Maher Salah Mohammed, who has lived in Birmingham for nearly a decade and has a wife and three year old son says: "I’ve been living here for nine years. Two weeks ago immigration officials arrested me roughly in front of my wife and son. We were all so upset. Without them I am broken. My son is asking me every day why I am not at home with him. If they deport me tomorrow I never will be again."

If, as seems likely, these detainees are deported they will be handcuffed between 2 UKBA officers or 2 hired lackeys from one of the private companies like GSL that profit from the refugees' misery and forcibly removed to their deportation flight. They have not and will not be told the date of the flight until the last minute. They will be taken with little or no warning and they will have no chance to say a final farewell to their friends and loved ones.

All have heard of the fate of previous detainees who have been returned to Iraq and wait in fear of their fate. Many of those that have not been 'disappeared' or have not been openly killed by the various armed political factions upon return, live in destitution and in constant fear of their lives. Many of them return to find that their families have fled the area and cannot be found. Others return but deliberately do not contact their families as they do not want to place them in further danger. Some of the returnees who have survived have now joined together, under the banner of the International Federation of Iraqi Refugees, to campaign against further forced mass deportations to Iraq and call on the Iraqi Kurdistan Regional Government to renege on it's agreement with the UK Government to accept deportation flights.

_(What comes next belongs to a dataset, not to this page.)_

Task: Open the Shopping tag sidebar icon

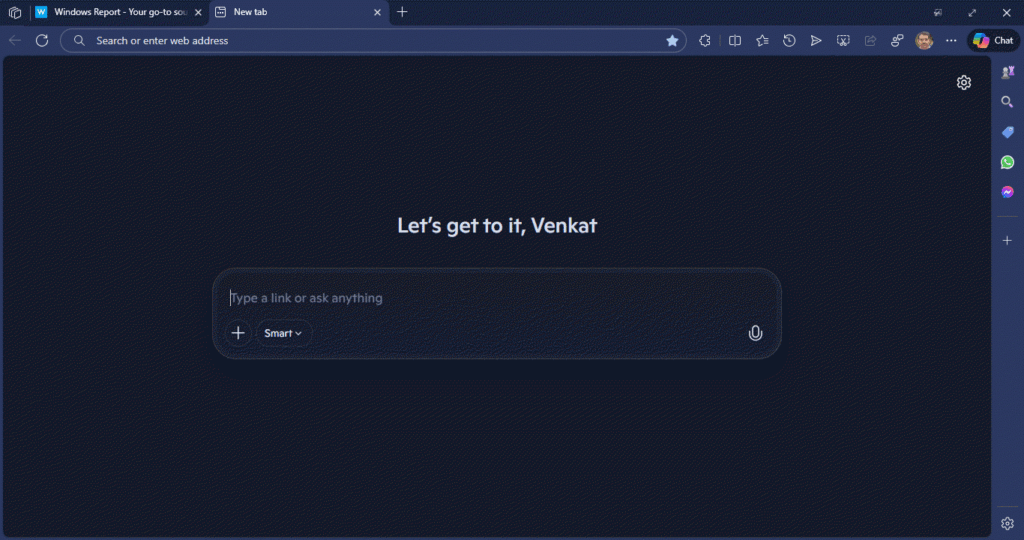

But it is not just the deportees that are calling for an end to these flights. In April 2009 Amnesty International released a report highlighting the corruption and dangerous, unpredictable situation in Kurdistan and states “that no one should be forcibly deported to this region”. Yet the UK government continues to ignore this, EU human rights legislation that prohibits mass deportations and all the UN recommendations against forced returns to the region.

An Amnesty International report released in April 2009 has highlighted the corruption and dangerous, unpredictable situation in Kurdistan and states “that no one should be forcibly deported to this region”. Yet the UK government continues to ignore this, EU human rights legislation that prohibits mass deportations and all the UN recommendations against forced returns to the region.

Interestingly, this new deportation flight also comes against the renewed efforts by the UK government to persuade the French to operate joint flights to Iraq, to spread the costs and the opprobrium that such flights generate.

UPDATE:

This morning anti-deportation activists blockaded Colnbrook IRC near Heathrow, where 40-45 of the Iraqi Kurds are being held, when it was learnt that the deportation flight was due to take place today. At 10am there were 15 people blockading the road outside the detention centre.